Congressman Diane E. Watson - Representing California's 33rd Congressional District
For Immediate Release
July 29, 2005
Contact: Bert Hammond
(202) 225-7084

Lois Hill Hale
(323) 965-1422
 
 
 

Insensitivity Conflicts with Heritage

 
 

Washington, DC— The Mexican government recently stoked the flames of racial insensitivity by printing a series of postage stamps that celebrate a Sambo-like black child cartoon character known as Memin Pinguin.  The stamps' debut followed President Vicente Fox's controversial declaration that Mexican migrants are willing to fill jobs in the United States that "not even blacks want to do."

The two incidents drew criticism from American politicians and civil rights leaders.  The Rev. Jesse L. Jackson met with Mr. Fox in Mexico.  The Rev. Al Sharpton extended an invitation to Mr. Fox to meet with him in Harlem, which Mr. Fox reportedly accepted.  The Congressional Black Caucus sent a letter to Mr. Fox demanding that he withdraw the racially offensive stamps.

Slow on the uptake, Mr. Fox and many of his countrymen continue to express consternation and surprise at the outrage. But in some American eyes, the stamps and Mr. Fox's statement conjure up the stigma of race and class in Latin America.

The two incidents also suggest Mexico's ignorance of the role that Mexicans of African descent played in Mexican history and the development of its northern territories stretching from California to New Mexico.

Several of the most prominent Mexican families of the colonial era can trace their family progenitor to someone of African ancestry.  Their experience contrasts with today's Mexicans of African descent who are subjected to widespread social discrimination and economic privation.

A number of factors worked in favor of the upward mobility of early African-Mexican settlers.  Mexican independence in the early 19th century and the rise of republicanism made it easier for persons of African ancestry to secure land titles, grants and higher military rank.

The traditional caste system based on skin color and European ancestry lost some of its edge in the rough and tumble of frontier life.  The sizable presence of mixed-blooded Africans in Mexico and the territories also helped to ease social and economic mobility.  Out of this ferment emerged a number of African-Mexicans of accomplishment and rising social pedigree.

The success of the Tapia and Pico families, both of African-Mexican origin, admirably illustrates the point.

Born in 1789, Tiburcio Tapia entered the military and later became a successful merchant and served in the provincial legislature and twice as the mayor of Los Angeles.  The Picos took a similar route and are said to have achieved the greatest success and social prominence of any family of part-African descent. In 1845, Pio Pico became the last Mexican governor of California, and a year later he presided over the territory when it was overrun by the United States during the U.S.-Mexican War.

The era of relative racial harmony in California and elsewhere in the northern territories came to an abrupt end at the conclusion of the 1846-1848 Mexican War.  Under the terms of the Treaty of Guadalupe Hidalgo, Mexico handed over California and its northern territories to the United States. In 1849, delegates to the California constitutional convention voted to disenfranchise Native Americans, Mexicans and African descendants.

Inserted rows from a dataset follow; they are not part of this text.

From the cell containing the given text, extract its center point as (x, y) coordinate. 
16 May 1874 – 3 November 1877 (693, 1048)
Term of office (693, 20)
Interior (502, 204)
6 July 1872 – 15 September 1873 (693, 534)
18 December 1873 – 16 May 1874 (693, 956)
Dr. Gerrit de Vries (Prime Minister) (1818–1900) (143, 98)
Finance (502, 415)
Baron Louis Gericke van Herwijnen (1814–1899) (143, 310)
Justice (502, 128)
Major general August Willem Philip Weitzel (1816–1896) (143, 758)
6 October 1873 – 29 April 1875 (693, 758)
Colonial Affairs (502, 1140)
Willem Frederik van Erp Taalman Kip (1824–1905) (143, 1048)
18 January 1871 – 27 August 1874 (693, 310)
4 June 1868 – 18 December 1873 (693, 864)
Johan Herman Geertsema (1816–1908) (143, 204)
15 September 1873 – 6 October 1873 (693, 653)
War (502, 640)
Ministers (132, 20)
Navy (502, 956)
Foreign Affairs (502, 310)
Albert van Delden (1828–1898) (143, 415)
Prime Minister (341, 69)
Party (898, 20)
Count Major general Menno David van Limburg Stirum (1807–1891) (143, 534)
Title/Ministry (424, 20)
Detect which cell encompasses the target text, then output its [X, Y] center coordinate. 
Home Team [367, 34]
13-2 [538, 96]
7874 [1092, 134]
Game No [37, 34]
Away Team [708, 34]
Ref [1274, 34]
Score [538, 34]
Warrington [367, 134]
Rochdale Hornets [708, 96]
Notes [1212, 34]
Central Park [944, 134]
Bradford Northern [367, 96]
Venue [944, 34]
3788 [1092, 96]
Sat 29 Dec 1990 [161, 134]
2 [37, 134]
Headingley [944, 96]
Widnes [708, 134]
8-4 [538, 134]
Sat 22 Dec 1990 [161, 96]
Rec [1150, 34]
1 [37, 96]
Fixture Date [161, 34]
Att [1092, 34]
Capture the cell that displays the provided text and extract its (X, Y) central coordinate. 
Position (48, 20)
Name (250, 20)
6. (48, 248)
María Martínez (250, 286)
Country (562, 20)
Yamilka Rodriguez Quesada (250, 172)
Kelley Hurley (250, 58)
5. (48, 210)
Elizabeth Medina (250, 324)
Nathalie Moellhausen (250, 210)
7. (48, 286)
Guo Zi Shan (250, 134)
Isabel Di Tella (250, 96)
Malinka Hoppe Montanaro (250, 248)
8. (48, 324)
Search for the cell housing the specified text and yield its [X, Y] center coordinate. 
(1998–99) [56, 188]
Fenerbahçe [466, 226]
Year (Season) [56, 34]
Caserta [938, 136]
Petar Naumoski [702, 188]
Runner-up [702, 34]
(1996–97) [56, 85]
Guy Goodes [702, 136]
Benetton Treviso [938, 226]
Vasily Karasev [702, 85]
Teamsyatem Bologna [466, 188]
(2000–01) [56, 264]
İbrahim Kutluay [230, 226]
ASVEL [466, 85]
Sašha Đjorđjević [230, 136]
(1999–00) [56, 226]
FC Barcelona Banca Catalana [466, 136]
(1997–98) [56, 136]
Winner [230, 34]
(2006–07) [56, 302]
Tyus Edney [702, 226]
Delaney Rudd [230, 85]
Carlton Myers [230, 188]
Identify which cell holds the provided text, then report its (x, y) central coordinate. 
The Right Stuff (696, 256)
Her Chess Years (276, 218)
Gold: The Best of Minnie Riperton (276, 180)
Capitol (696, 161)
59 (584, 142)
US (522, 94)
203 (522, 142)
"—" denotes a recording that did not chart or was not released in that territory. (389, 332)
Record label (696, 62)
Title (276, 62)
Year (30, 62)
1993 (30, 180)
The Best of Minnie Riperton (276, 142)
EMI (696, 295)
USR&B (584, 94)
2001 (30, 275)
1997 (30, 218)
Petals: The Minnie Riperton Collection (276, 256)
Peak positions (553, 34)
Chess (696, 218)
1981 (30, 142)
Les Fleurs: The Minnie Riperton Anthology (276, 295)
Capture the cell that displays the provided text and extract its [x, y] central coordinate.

President Fox need not visit Harlem to seek atonement for his remarks and the actions of his government. He should summon the ancestral spirits of his countrymen - Pico; Tapia; Vicente Guerrero, Mexico's second president, whose background was racially mixed; and the thousands of other African-Mexicans whose blood has blended into the larger Mexican population.  He should embrace and celebrate the incipient spirit of inclusion and diversity that for a too-brief period germinated in California and elsewhere in the West.

And for those of us who live north of the border, the history of blacks in Mexico should be a lesson of the resilience of the human spirit and the fact that people will always migrate to areas where they believe their condition and that of their progeny will improve.